**Problem description:**
Every entry needs to be repeated exactly, with nothing left out.

**Records to use:**
—————

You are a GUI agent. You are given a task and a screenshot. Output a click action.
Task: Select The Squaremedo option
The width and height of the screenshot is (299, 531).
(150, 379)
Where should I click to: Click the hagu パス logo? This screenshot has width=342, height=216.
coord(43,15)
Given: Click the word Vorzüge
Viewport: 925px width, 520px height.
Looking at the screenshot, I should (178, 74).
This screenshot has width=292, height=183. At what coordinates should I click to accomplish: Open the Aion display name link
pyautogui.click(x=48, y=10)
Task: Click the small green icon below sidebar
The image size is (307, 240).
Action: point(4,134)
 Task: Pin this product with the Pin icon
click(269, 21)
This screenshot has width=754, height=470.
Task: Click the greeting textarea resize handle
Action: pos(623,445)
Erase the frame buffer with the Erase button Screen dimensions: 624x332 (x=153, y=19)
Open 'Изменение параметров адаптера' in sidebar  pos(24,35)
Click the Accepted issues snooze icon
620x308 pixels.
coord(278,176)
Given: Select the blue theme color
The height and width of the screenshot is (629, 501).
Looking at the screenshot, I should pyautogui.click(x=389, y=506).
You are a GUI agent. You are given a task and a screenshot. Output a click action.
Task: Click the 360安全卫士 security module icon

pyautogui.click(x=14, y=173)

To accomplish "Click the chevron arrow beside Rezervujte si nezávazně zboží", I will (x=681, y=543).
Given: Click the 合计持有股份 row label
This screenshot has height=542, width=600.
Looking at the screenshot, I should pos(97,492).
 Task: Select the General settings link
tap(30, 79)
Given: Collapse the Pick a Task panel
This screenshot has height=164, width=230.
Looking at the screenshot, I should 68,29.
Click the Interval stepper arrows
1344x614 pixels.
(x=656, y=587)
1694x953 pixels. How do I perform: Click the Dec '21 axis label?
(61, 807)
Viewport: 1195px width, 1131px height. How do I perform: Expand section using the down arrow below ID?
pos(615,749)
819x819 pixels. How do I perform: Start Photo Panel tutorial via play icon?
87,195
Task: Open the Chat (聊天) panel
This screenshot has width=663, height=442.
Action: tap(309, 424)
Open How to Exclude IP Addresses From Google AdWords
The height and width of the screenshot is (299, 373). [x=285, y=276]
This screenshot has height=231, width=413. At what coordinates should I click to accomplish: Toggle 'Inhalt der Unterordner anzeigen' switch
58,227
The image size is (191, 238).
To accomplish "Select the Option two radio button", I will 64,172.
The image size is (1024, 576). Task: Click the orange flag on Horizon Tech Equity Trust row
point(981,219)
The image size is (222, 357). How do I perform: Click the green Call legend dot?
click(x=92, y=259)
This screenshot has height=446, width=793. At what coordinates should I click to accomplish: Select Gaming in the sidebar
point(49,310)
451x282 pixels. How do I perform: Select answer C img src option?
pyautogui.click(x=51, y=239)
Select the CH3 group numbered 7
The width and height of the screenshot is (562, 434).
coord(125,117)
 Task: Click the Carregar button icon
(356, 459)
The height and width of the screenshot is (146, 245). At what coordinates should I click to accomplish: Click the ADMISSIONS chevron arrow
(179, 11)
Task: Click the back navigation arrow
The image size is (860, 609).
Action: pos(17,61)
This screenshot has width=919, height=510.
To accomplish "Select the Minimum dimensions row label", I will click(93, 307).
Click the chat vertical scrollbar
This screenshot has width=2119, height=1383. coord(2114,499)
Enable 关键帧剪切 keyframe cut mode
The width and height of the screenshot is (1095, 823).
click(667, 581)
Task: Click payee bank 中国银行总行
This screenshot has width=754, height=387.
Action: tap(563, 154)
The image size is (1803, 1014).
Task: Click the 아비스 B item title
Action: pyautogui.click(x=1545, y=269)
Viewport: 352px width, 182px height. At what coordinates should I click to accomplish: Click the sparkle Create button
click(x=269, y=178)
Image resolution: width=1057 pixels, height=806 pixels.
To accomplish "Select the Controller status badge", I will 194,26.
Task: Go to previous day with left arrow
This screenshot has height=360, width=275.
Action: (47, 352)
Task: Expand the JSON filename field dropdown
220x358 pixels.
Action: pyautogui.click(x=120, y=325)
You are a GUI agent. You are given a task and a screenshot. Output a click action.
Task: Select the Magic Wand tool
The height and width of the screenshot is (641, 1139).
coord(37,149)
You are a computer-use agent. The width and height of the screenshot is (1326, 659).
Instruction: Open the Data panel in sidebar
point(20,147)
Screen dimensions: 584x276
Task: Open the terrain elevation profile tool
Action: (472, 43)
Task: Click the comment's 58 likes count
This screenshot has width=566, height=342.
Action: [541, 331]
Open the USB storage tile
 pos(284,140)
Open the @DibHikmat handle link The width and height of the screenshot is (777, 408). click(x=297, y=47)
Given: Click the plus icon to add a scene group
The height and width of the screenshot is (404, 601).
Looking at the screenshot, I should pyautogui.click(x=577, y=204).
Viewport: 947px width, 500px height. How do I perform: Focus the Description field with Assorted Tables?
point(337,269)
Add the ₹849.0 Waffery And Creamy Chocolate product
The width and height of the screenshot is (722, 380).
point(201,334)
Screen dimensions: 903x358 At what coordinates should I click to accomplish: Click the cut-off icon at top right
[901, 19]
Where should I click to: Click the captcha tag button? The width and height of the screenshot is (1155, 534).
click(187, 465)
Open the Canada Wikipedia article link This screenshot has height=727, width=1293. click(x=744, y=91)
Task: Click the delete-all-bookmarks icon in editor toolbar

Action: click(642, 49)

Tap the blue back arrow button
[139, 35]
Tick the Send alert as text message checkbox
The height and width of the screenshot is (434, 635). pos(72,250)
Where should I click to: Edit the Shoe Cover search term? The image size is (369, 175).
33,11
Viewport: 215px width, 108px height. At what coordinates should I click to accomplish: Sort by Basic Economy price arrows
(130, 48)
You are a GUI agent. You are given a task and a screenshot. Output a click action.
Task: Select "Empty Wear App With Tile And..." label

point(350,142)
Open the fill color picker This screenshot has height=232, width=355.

—————

**Response:**
You are a GUI agent. You are given a task and a screenshot. Output a click action.
Task: Select The Squaremedo option
The width and height of the screenshot is (299, 531).
(150, 379)
Where should I click to: Click the hagu パス logo? This screenshot has width=342, height=216.
coord(43,15)
Given: Click the word Vorzüge
Viewport: 925px width, 520px height.
Looking at the screenshot, I should (178, 74).
This screenshot has width=292, height=183. At what coordinates should I click to accomplish: Open the Aion display name link
pyautogui.click(x=48, y=10)
Task: Click the small green icon below sidebar
The image size is (307, 240).
Action: point(4,134)
 Task: Pin this product with the Pin icon
click(269, 21)
This screenshot has width=754, height=470.
Task: Click the greeting textarea resize handle
Action: pos(623,445)
Erase the frame buffer with the Erase button Screen dimensions: 624x332 (x=153, y=19)
Open 'Изменение параметров адаптера' in sidebar  pos(24,35)
Click the Accepted issues snooze icon
620x308 pixels.
coord(278,176)
Given: Select the blue theme color
The height and width of the screenshot is (629, 501).
Looking at the screenshot, I should pyautogui.click(x=389, y=506).
You are a GUI agent. You are given a task and a screenshot. Output a click action.
Task: Click the 360安全卫士 security module icon

pyautogui.click(x=14, y=173)

To accomplish "Click the chevron arrow beside Rezervujte si nezávazně zboží", I will (x=681, y=543).
Given: Click the 合计持有股份 row label
This screenshot has height=542, width=600.
Looking at the screenshot, I should pos(97,492).
 Task: Select the General settings link
tap(30, 79)
Given: Collapse the Pick a Task panel
This screenshot has height=164, width=230.
Looking at the screenshot, I should 68,29.
Click the Interval stepper arrows
1344x614 pixels.
(x=656, y=587)
1694x953 pixels. How do I perform: Click the Dec '21 axis label?
(61, 807)
Viewport: 1195px width, 1131px height. How do I perform: Expand section using the down arrow below ID?
pos(615,749)
819x819 pixels. How do I perform: Start Photo Panel tutorial via play icon?
87,195
Task: Open the Chat (聊天) panel
This screenshot has width=663, height=442.
Action: tap(309, 424)
Open How to Exclude IP Addresses From Google AdWords
The height and width of the screenshot is (299, 373). [x=285, y=276]
This screenshot has height=231, width=413. At what coordinates should I click to accomplish: Toggle 'Inhalt der Unterordner anzeigen' switch
58,227
The image size is (191, 238).
To accomplish "Select the Option two radio button", I will 64,172.
The image size is (1024, 576). Task: Click the orange flag on Horizon Tech Equity Trust row
point(981,219)
The image size is (222, 357). How do I perform: Click the green Call legend dot?
click(x=92, y=259)
This screenshot has height=446, width=793. At what coordinates should I click to accomplish: Select Gaming in the sidebar
point(49,310)
451x282 pixels. How do I perform: Select answer C img src option?
pyautogui.click(x=51, y=239)
Select the CH3 group numbered 7
The width and height of the screenshot is (562, 434).
coord(125,117)
 Task: Click the Carregar button icon
(356, 459)
The height and width of the screenshot is (146, 245). At what coordinates should I click to accomplish: Click the ADMISSIONS chevron arrow
(179, 11)
Task: Click the back navigation arrow
The image size is (860, 609).
Action: pos(17,61)
This screenshot has width=919, height=510.
To accomplish "Select the Minimum dimensions row label", I will click(93, 307).
Click the chat vertical scrollbar
This screenshot has width=2119, height=1383. coord(2114,499)
Enable 关键帧剪切 keyframe cut mode
The width and height of the screenshot is (1095, 823).
click(667, 581)
Task: Click payee bank 中国银行总行
This screenshot has width=754, height=387.
Action: tap(563, 154)
The image size is (1803, 1014).
Task: Click the 아비스 B item title
Action: pyautogui.click(x=1545, y=269)
Viewport: 352px width, 182px height. At what coordinates should I click to accomplish: Click the sparkle Create button
click(x=269, y=178)
Image resolution: width=1057 pixels, height=806 pixels.
To accomplish "Select the Controller status badge", I will 194,26.
Task: Go to previous day with left arrow
This screenshot has height=360, width=275.
Action: (47, 352)
Task: Expand the JSON filename field dropdown
220x358 pixels.
Action: pyautogui.click(x=120, y=325)
You are a GUI agent. You are given a task and a screenshot. Output a click action.
Task: Select the Magic Wand tool
The height and width of the screenshot is (641, 1139).
coord(37,149)
You are a computer-use agent. The width and height of the screenshot is (1326, 659).
Instruction: Open the Data panel in sidebar
point(20,147)
Screen dimensions: 584x276
Task: Open the terrain elevation profile tool
Action: (472, 43)
Task: Click the comment's 58 likes count
This screenshot has width=566, height=342.
Action: [541, 331]
Open the USB storage tile
 pos(284,140)
Open the @DibHikmat handle link The width and height of the screenshot is (777, 408). click(x=297, y=47)
Given: Click the plus icon to add a scene group
The height and width of the screenshot is (404, 601).
Looking at the screenshot, I should pyautogui.click(x=577, y=204).
Viewport: 947px width, 500px height. How do I perform: Focus the Description field with Assorted Tables?
point(337,269)
Add the ₹849.0 Waffery And Creamy Chocolate product
The width and height of the screenshot is (722, 380).
point(201,334)
Screen dimensions: 903x358 At what coordinates should I click to accomplish: Click the cut-off icon at top right
[901, 19]
Where should I click to: Click the captcha tag button? The width and height of the screenshot is (1155, 534).
click(187, 465)
Open the Canada Wikipedia article link This screenshot has height=727, width=1293. click(x=744, y=91)
Task: Click the delete-all-bookmarks icon in editor toolbar

Action: click(642, 49)

Tap the blue back arrow button
[139, 35]
Tick the Send alert as text message checkbox
The height and width of the screenshot is (434, 635). pos(72,250)
Where should I click to: Edit the Shoe Cover search term? The image size is (369, 175).
33,11
Viewport: 215px width, 108px height. At what coordinates should I click to accomplish: Sort by Basic Economy price arrows
(130, 48)
You are a GUI agent. You are given a task and a screenshot. Output a click action.
Task: Select "Empty Wear App With Tile And..." label

point(350,142)
Open the fill color picker This screenshot has height=232, width=355.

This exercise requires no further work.